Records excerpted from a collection
/---

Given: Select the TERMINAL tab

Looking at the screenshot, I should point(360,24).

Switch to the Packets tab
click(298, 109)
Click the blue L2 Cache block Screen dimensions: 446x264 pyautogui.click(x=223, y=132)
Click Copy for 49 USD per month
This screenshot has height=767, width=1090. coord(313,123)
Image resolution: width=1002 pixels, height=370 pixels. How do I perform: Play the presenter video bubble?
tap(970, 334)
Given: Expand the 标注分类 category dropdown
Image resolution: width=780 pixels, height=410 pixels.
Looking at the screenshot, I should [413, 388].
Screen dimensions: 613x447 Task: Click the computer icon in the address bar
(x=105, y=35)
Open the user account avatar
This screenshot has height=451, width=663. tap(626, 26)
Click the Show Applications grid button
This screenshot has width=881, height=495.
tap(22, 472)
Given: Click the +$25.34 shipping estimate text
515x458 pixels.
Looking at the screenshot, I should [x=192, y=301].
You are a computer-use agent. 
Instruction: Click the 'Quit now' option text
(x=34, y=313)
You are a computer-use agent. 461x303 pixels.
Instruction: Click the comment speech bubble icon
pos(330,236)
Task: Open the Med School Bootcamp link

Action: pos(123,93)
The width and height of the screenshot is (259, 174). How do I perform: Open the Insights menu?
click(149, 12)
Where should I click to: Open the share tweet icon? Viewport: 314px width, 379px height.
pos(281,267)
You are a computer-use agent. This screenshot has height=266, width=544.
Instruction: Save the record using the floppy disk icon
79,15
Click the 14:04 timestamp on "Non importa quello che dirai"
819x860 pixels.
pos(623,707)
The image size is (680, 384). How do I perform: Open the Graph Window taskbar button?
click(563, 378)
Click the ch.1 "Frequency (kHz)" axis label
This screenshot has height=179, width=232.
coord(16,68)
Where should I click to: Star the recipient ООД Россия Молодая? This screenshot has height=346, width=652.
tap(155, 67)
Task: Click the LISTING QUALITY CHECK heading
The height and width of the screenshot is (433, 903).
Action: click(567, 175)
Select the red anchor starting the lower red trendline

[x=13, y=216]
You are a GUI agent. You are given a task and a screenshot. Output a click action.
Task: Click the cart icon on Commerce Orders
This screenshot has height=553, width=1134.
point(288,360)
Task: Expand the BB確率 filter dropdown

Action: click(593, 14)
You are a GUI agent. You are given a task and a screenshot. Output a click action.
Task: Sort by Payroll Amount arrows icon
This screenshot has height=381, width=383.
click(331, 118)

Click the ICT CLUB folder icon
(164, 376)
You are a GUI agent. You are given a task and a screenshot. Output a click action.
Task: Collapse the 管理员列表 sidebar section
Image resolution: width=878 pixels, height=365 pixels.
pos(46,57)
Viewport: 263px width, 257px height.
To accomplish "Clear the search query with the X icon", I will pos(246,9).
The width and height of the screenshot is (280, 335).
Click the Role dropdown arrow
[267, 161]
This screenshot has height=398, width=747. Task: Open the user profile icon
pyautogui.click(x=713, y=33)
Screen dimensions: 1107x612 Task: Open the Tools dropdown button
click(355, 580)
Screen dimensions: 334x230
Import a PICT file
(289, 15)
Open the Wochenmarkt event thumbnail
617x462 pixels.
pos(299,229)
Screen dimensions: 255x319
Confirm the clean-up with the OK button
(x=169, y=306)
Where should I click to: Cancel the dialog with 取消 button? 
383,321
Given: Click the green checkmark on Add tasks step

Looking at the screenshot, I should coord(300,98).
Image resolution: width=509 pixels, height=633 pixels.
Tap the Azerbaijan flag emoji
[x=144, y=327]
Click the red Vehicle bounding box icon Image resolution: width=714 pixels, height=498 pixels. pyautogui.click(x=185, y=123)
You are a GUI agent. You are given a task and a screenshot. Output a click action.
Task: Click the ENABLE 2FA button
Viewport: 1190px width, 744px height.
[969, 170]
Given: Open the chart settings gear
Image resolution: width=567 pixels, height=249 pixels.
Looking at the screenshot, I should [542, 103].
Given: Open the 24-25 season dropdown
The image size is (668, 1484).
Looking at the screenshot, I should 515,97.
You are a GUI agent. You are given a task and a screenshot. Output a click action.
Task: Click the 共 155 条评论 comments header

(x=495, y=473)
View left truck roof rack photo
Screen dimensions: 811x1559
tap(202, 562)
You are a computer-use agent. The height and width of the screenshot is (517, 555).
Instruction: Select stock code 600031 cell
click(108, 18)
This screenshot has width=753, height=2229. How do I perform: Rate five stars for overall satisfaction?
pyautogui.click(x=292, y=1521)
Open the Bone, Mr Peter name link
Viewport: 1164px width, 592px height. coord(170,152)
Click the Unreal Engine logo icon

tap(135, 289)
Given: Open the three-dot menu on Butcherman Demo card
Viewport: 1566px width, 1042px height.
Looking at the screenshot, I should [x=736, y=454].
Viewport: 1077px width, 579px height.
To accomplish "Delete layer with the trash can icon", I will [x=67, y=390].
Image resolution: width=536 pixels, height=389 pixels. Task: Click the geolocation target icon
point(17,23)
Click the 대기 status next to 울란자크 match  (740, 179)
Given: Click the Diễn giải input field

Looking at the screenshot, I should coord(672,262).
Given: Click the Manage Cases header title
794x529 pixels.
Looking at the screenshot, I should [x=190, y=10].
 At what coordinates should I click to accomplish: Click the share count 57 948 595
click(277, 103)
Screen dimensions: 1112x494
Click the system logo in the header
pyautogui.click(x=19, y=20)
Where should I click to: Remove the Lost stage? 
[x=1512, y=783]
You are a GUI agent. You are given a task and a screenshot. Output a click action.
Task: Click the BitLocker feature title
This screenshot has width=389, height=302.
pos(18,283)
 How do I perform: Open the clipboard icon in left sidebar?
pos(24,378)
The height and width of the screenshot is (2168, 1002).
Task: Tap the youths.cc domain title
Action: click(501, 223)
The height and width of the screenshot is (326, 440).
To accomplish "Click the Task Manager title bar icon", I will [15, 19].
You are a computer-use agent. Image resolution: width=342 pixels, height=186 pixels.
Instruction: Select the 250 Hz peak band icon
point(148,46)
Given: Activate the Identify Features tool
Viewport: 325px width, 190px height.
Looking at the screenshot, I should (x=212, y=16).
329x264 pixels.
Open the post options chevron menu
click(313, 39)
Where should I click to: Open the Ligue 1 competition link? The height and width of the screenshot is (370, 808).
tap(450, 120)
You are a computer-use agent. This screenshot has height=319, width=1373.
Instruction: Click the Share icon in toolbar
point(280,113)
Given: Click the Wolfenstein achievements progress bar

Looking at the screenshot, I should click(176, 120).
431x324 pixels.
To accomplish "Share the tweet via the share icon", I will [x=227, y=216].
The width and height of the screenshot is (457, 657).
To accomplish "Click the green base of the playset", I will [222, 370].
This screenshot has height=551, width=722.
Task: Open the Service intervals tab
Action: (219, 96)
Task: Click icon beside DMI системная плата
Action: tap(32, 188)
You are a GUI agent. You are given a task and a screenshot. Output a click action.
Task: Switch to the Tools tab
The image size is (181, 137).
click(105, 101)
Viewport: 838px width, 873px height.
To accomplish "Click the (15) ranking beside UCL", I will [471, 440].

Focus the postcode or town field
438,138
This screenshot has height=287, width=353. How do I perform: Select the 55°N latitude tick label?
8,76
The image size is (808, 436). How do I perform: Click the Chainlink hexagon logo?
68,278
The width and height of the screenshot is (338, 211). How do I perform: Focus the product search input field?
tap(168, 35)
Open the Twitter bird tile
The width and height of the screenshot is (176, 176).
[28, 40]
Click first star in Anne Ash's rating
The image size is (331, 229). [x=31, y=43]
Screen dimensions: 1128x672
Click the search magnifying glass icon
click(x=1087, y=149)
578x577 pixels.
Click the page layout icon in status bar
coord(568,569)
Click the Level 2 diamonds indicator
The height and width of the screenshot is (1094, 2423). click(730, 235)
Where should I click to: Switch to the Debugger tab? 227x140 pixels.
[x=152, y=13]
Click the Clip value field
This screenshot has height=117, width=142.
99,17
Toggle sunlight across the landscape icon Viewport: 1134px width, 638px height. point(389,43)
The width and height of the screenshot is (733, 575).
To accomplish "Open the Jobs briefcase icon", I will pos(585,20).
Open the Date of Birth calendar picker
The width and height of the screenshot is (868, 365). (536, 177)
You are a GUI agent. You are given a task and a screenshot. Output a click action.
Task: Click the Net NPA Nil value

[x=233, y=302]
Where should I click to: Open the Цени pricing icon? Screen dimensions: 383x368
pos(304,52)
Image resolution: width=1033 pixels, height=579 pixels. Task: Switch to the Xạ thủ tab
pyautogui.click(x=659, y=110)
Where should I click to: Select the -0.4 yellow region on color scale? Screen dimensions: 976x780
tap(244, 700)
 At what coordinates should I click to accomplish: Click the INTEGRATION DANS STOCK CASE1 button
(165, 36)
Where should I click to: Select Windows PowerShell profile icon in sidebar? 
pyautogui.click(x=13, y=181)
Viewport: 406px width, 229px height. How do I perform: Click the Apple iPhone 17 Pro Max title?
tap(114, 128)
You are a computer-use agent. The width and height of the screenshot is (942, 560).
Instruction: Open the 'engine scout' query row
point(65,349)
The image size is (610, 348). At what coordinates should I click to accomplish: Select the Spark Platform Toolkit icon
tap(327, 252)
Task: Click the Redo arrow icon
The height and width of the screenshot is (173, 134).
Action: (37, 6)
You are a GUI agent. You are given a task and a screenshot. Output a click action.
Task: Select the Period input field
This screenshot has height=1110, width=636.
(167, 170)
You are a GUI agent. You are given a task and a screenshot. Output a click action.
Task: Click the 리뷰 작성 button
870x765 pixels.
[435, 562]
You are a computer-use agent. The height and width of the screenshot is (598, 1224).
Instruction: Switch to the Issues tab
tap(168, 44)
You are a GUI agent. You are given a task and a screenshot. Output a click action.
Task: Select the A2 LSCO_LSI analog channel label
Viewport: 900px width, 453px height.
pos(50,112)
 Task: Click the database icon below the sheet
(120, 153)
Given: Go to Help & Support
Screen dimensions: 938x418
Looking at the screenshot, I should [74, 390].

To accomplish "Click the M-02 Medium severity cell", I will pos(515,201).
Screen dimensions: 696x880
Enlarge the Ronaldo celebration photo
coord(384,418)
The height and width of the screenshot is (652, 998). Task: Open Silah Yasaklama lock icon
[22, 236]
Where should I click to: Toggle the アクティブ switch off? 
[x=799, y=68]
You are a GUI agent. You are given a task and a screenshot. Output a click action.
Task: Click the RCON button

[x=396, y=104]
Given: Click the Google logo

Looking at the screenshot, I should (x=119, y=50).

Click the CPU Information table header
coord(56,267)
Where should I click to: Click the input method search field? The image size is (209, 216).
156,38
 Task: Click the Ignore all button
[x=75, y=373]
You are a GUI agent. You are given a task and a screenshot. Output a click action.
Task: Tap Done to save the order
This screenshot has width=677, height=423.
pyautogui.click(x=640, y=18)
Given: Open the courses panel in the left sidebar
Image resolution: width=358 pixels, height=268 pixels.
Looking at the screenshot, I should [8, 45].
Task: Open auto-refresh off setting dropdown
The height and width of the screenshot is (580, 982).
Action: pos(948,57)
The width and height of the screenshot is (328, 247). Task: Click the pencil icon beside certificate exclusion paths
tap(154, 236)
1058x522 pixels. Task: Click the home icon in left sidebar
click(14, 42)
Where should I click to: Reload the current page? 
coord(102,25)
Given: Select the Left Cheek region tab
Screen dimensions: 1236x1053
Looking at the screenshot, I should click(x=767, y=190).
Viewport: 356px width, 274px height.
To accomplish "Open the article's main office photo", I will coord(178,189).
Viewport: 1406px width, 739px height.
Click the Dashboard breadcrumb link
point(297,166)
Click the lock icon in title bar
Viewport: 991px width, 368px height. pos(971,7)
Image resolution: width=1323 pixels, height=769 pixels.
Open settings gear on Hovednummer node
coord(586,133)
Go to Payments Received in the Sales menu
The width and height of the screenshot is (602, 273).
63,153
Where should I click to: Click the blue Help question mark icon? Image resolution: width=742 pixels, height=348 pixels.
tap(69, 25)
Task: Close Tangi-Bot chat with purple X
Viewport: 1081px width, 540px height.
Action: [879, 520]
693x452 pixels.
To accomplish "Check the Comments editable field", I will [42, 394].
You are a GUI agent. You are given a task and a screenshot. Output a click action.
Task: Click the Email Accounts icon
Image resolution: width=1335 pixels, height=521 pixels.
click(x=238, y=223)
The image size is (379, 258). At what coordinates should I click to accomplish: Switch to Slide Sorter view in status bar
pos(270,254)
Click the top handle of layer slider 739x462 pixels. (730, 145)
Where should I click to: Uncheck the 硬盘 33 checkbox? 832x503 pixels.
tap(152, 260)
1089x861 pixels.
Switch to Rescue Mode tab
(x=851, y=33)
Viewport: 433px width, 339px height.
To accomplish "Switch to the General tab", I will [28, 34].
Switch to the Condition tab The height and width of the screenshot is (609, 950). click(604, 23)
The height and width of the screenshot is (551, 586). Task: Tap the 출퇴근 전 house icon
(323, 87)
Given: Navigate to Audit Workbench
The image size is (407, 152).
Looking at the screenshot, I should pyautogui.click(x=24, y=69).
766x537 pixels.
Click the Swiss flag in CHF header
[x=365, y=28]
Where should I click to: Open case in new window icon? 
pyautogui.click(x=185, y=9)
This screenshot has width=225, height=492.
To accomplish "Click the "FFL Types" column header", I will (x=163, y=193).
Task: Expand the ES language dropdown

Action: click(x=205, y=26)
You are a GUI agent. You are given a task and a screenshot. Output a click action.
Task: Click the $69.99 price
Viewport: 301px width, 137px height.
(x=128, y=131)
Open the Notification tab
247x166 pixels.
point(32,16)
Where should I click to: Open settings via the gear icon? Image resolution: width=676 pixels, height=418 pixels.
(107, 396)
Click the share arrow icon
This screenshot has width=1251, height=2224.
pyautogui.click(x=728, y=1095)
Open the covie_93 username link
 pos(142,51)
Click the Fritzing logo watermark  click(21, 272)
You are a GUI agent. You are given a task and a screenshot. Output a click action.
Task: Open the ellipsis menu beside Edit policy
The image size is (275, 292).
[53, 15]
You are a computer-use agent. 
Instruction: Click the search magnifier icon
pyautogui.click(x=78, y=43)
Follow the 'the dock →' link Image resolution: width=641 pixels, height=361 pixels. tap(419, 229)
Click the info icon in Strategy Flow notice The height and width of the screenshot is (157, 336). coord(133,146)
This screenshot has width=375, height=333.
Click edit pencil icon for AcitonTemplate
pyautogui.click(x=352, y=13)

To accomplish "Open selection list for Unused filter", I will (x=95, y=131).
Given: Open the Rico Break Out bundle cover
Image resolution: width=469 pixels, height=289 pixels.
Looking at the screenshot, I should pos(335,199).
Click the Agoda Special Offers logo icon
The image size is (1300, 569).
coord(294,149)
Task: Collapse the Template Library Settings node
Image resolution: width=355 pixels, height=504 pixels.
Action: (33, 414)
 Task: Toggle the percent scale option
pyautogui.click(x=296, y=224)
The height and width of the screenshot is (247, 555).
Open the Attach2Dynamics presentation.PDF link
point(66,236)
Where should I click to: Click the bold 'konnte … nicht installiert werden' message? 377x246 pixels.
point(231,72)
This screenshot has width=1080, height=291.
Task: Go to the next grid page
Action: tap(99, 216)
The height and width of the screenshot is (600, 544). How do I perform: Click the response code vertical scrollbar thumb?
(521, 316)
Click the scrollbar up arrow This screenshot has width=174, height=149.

\---

From the records above, copy each line where the word "layer" can be found.

To accomplish "Delete layer with the trash can icon", I will [x=67, y=390].
Click the top handle of layer slider 739x462 pixels. (730, 145)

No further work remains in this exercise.